About RUC & VAS

Road User Charging (RUC) may be referred to as a variety of methods for charging road users in a country, a region or a city for the distance they travel, with the charge based on the type of road, the time of day and/or the type of vehicle. A RUC scheme can be introduced individually by member states, regions or cities.

Road pricing has been identified as an important transport policy tool for decades. Today, this initiative is often driven by the need to control traffic congestion, however, it is also often regarded as a new tax.
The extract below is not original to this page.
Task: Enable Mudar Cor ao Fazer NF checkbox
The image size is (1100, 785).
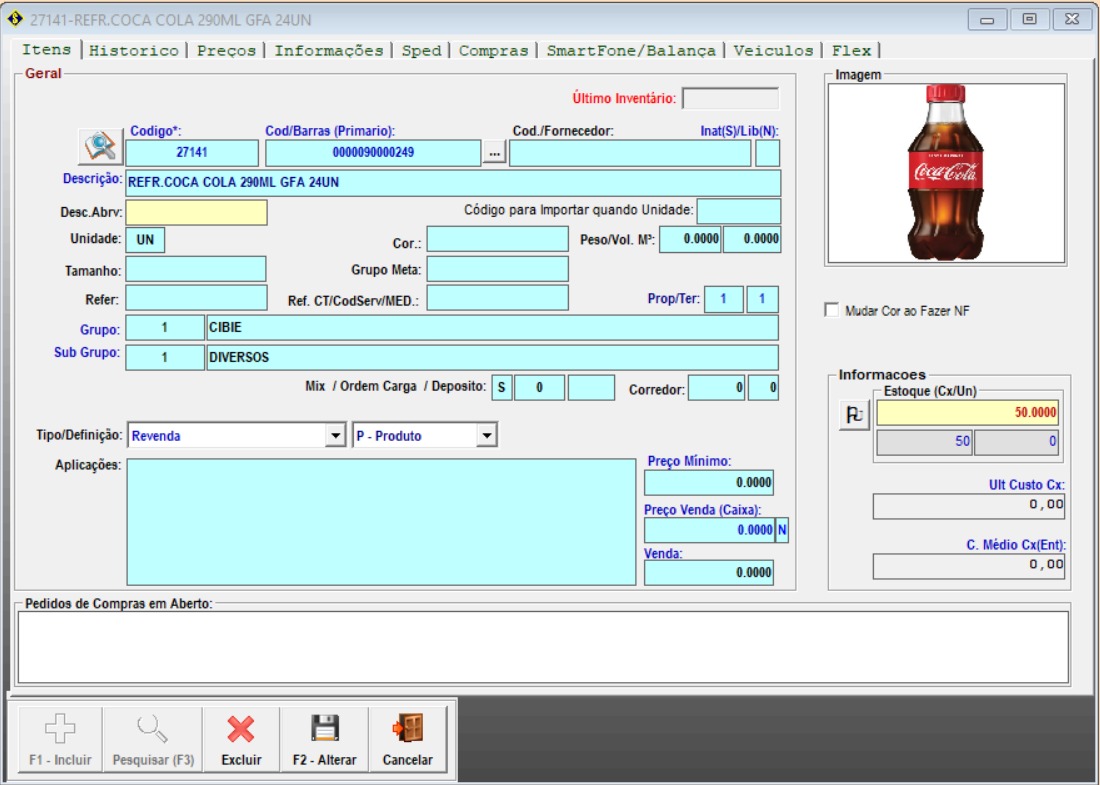Action: coord(831,310)
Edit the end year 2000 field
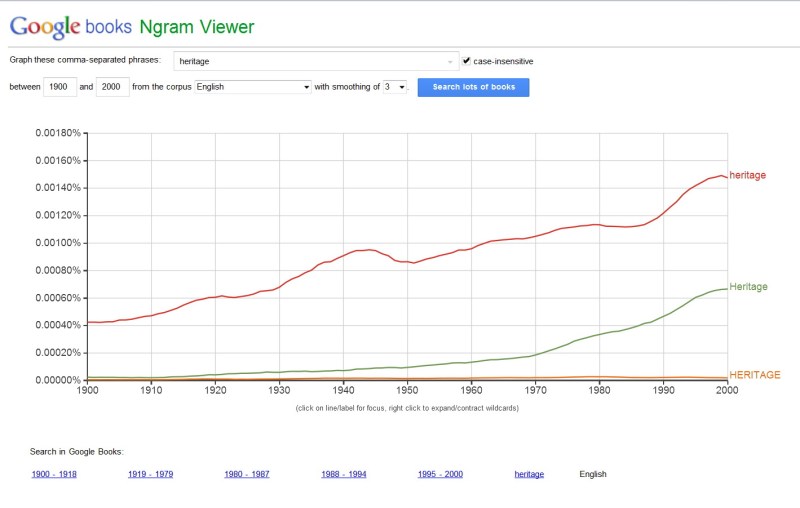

The practicality of electronic road pricing was first shown demonstrated in Hong Kong in 1985, and shortly after, in 1987, the first electronic toll collection (ETC) system was introduced. Presently, most road charging systems are based on dedicated short range communication (DSRC), however, technologies relying on more intelligent vehicles have also proved to be effective and highly relevant when trying to reduce the cost of roadside infrastructure. The use of positioning information provided by satellite positioning systems (mainly GPS at the moment) is expending as it allows to cover a much wider road network than other technologies.

Read about RUC

Traffic Technology International, Feb/March 2006
Thinking Highways Europe, June 2008

Some specific Value Added Services which are driver information applications based upon a GNSS and communication link within a vehicle can be provided using a shared infrastructure with Road User Charging. The VAS list is constantly growing and will benefit from the introduction of the European GNSS. Amongst other VAS, the GINA partners proposed to focus on the following ones:

  • eCall initiative (emergency services): this is a subset of emergency services where an emergency call is generated either manually by vehicle occupants or automatically via activation of in-vehicle sensors. The system establishes voice connection with a Public Safety Answering point and sneds a minimum set of incident data to an operator.
    The eSafety partners (European Commission, industry, public authorities and other stakeholders) agreed to introduce eCall as standard equipment in all vehicles entering the market after September 2010.
  • Pay-As-You-Drive services: this concept involves all kind of road applications where the driving profile of a user has an influence on the price policies of the service which is provided. It includes auto insurance or rent or leasing applications. The use of GNSS enables the implementation of a rating system based on the driver profile (the driving behaviour, the mileage, etc.). PAYD service offer is rapidly expanding thanks to the increased penetration of in-vehicle GNSS units.
  • Traffic information generation, processing and provision: these are part of location-based vehicle/driver assistance services which are a set of applications encompassing all non safety of life - non liability critical location based VAS. These services are already proposed by several car manufacturers, however they are still confronted with several barrers (high cost, niche diffusion, etc.)